Wayne Stanfield, president and CEO of the National Association
of Independent Medical Equipment Suppliers, said he was surprised
at the tactic as well. Instead of combating fraud and abuse, he
said, competitive bidding was designed to save Medicare money.

"Also, if you look at the figures, which make little to no
sense, they say they are going to save $1 billion annually with the
competitive bidding expansion--but Medicare is a $400 billion
annual expenditure. So they're going to save one quarter of one
percent, which is pretty much nothing."

In any case, providers and others pointed out, CMS has had the
option of many vehicles by which to combat fraud.

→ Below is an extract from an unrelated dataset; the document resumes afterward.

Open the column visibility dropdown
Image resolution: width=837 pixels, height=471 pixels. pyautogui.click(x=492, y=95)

"As an industry, our message to CMS is that there are plenty of
ways--much more productive ways--to control fraud and abuse.
Competitive bidding has little to do with curbing fraud and abuse,"
said Don Clayback, vice president, The Med Group, Lubbock,
Texas.

"It may [cut down on fraud], but it's so much easier to become
accredited with these new expectations that it may not," said L.
Jack Clark, RRT, founder and principal of Mid Georgia Respiratory
in Macon, Ga. "I get the sense from my three decades of experience
in the home care arena that probably people that are shysters
generally look for the easy ways to be a shyster and aren't going
to worry about another hurdle like the one accreditation would
offer them."

Meanwhile, the industry is left to do damage control. As Gorski
noted, since the CMS announcement follows several press reports on
Medicare fraud and abuse from such venerable entities as the
New York Times, National Public Radio and NBC, it makes
the situation even more difficult for the honest provider.

"I think the constant drumbeat of fraud is very negative for the
field," he said. "It harms the integrity of the HME supplier whose
interests are aligned with the beneficiary."

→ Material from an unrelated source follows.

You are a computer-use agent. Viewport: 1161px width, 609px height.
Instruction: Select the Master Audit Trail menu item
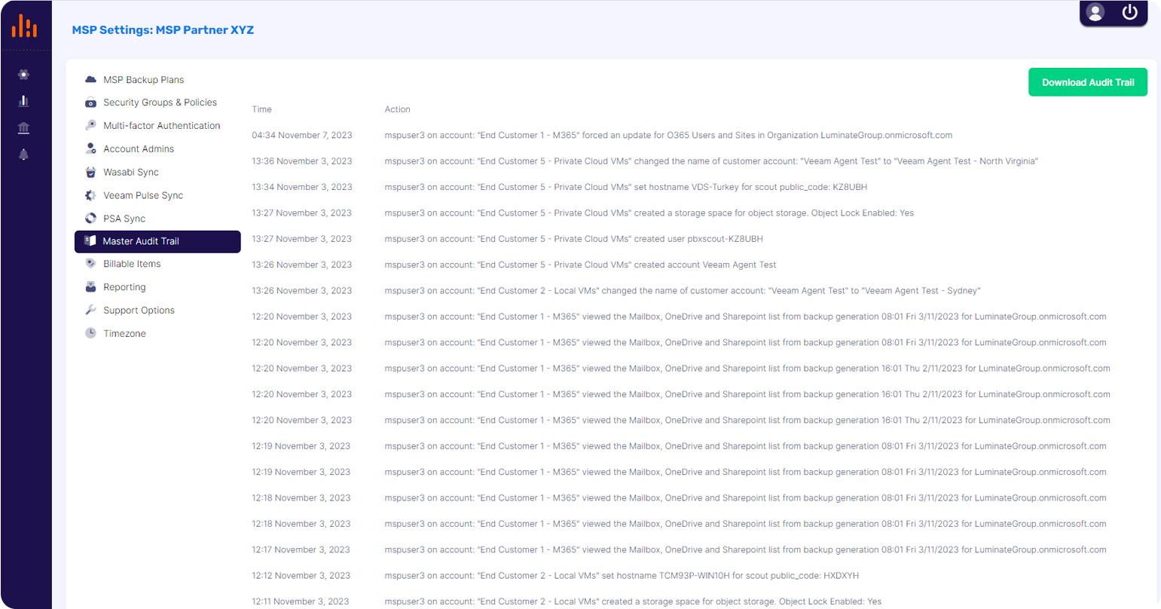141,241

Shortly after the CMS press conference, AAHomecare issued a
statement questioning why it has taken Medicare so long to impose
effective measures to prevent fraud. "It's important to note that
Medicare has failed to effectively exercise its already ample
authority to combat fraud and abuse. It is time for CMS to shine a
spotlight on its own processes with respect to its ability to
ensure the integrity of Medicare," the association said.

Several questions should be asked of Medicare officials,
AAHomecare said:

--What is Medicare's accountability in the program's inability
to prevent bad actors from obtaining a Medicare supplier number and
the program's inability to identify billing irregularities?

--Why has Medicare failed to protect taxpayer dollars by
enforcing its current mandates?

--How many fraudulent suppliers have been caught in their first
year or are turned away when applying for a supplier number in
Medicare?

"All I know is that while they are trying to eliminate fraud,
basically what they are doing is torturing and terrorizing the good
providers," said Lieber. CMS has upped its burdensome requests for
additional documents and employs "scare tactics with demonstration
projects where [providers] have to re-enroll as if they were
already found guilty," she said.

That, plus competitive bidding and threatened reimbursement
cuts, is causing some providers to ask whether it is worth it to
stay in the business. "I am counseling people to really look at
their core business," Lieber said. "We can't rely on the government
anymore."

The reports are also unfair to beneficiaries because they do not
let people know exactly what the implications of competitive
bidding really are, Lieber said. All the extra service that
providers routinely offer will disappear under competitive bidding,
she said.

"We are one of the only medical communities left that actually
does provide service," she said. "No more. Somehow, we need to let
them know that all the good that we do right now isn't going to
continue if they keep cutting ... We can't afford to continue doing
business the way that we are doing it."